**What is being asked**
Your answer should be the lines below from the one holding "The height and width of the screenshot is (500, 800)." through the one holding "Given: Click the Basic plan ₹11,988 price", copied exactly and with nothing else.

Listed entries Block Start

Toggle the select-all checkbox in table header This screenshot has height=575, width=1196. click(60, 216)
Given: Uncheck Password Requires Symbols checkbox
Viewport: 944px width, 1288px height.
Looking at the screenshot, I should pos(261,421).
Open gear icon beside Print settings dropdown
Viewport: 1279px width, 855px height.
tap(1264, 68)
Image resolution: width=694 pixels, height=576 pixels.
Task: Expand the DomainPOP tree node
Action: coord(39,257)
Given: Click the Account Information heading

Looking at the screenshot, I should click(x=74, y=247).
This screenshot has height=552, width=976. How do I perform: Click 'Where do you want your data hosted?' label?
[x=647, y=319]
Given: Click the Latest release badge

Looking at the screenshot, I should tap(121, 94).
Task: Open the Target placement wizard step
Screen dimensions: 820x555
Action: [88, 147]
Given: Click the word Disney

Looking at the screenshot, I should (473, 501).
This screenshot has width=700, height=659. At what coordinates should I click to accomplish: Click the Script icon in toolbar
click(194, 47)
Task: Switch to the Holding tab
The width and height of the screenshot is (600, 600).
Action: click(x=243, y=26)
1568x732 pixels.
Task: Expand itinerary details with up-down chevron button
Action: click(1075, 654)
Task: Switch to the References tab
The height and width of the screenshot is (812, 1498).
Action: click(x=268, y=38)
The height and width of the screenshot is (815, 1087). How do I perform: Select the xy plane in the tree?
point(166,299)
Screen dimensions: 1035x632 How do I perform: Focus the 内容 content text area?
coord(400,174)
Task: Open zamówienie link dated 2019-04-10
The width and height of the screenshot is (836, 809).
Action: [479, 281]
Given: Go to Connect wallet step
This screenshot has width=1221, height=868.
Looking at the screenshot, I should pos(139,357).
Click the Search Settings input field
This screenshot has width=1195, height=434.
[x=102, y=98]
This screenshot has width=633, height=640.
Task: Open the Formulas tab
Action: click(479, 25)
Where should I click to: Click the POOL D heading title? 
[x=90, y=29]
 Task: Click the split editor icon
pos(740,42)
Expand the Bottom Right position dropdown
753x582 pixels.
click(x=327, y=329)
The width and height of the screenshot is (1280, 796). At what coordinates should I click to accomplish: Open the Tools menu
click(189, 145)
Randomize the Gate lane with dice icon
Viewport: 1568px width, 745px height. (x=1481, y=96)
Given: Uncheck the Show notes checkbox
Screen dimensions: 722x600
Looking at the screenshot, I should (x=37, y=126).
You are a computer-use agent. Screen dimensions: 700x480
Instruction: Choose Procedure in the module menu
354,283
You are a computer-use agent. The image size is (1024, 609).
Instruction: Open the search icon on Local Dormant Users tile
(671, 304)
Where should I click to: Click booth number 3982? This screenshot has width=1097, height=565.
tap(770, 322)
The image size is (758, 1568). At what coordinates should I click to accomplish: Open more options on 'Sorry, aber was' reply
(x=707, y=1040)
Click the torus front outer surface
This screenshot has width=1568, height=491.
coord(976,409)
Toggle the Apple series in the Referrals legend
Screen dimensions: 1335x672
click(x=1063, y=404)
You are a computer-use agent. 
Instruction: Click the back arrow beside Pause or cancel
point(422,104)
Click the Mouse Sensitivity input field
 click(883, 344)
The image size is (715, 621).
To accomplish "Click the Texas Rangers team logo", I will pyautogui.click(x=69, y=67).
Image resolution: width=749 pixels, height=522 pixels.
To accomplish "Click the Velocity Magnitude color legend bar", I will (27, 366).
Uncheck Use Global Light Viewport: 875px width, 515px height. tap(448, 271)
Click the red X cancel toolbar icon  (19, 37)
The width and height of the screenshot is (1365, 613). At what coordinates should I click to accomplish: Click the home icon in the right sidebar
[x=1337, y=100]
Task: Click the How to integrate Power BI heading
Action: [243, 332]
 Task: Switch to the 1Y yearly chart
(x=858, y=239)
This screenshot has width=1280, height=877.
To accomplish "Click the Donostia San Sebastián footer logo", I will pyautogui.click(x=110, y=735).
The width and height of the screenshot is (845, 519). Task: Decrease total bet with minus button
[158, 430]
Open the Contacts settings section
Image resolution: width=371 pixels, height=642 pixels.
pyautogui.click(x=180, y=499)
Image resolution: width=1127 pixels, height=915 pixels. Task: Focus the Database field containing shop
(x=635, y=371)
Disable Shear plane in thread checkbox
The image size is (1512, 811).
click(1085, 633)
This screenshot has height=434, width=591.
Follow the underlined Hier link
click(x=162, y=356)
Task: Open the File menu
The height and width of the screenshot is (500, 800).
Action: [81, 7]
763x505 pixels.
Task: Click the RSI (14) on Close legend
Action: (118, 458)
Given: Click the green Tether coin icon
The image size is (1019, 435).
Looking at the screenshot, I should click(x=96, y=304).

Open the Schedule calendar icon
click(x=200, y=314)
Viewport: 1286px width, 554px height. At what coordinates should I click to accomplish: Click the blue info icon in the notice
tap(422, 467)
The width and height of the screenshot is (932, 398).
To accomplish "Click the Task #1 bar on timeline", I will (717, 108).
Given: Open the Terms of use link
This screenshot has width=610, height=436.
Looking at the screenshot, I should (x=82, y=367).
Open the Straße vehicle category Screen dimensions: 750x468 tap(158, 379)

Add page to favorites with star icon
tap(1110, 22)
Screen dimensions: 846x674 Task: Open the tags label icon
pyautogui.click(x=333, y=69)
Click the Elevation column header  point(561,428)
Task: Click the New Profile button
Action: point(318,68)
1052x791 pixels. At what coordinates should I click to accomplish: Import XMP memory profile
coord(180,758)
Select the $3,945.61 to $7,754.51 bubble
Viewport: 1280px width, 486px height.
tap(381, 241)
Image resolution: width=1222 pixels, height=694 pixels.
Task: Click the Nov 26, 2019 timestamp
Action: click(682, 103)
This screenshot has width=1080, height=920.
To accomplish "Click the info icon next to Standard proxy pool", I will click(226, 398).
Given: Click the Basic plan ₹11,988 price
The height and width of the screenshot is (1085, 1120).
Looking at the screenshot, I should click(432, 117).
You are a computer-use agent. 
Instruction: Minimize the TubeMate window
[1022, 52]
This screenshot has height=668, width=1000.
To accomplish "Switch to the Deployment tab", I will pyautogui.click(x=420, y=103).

Listed entries Block End

**Task answer**
The height and width of the screenshot is (500, 800).
Action: [81, 7]
763x505 pixels.
Task: Click the RSI (14) on Close legend
Action: (118, 458)
Given: Click the green Tether coin icon
The image size is (1019, 435).
Looking at the screenshot, I should click(x=96, y=304).

Open the Schedule calendar icon
click(x=200, y=314)
Viewport: 1286px width, 554px height. At what coordinates should I click to accomplish: Click the blue info icon in the notice
tap(422, 467)
The width and height of the screenshot is (932, 398).
To accomplish "Click the Task #1 bar on timeline", I will (717, 108).
Given: Open the Terms of use link
This screenshot has width=610, height=436.
Looking at the screenshot, I should (x=82, y=367).
Open the Straße vehicle category Screen dimensions: 750x468 tap(158, 379)

Add page to favorites with star icon
tap(1110, 22)
Screen dimensions: 846x674 Task: Open the tags label icon
pyautogui.click(x=333, y=69)
Click the Elevation column header  point(561,428)
Task: Click the New Profile button
Action: point(318,68)
1052x791 pixels. At what coordinates should I click to accomplish: Import XMP memory profile
coord(180,758)
Select the $3,945.61 to $7,754.51 bubble
Viewport: 1280px width, 486px height.
tap(381, 241)
Image resolution: width=1222 pixels, height=694 pixels.
Task: Click the Nov 26, 2019 timestamp
Action: click(682, 103)
This screenshot has width=1080, height=920.
To accomplish "Click the info icon next to Standard proxy pool", I will click(226, 398).
Given: Click the Basic plan ₹11,988 price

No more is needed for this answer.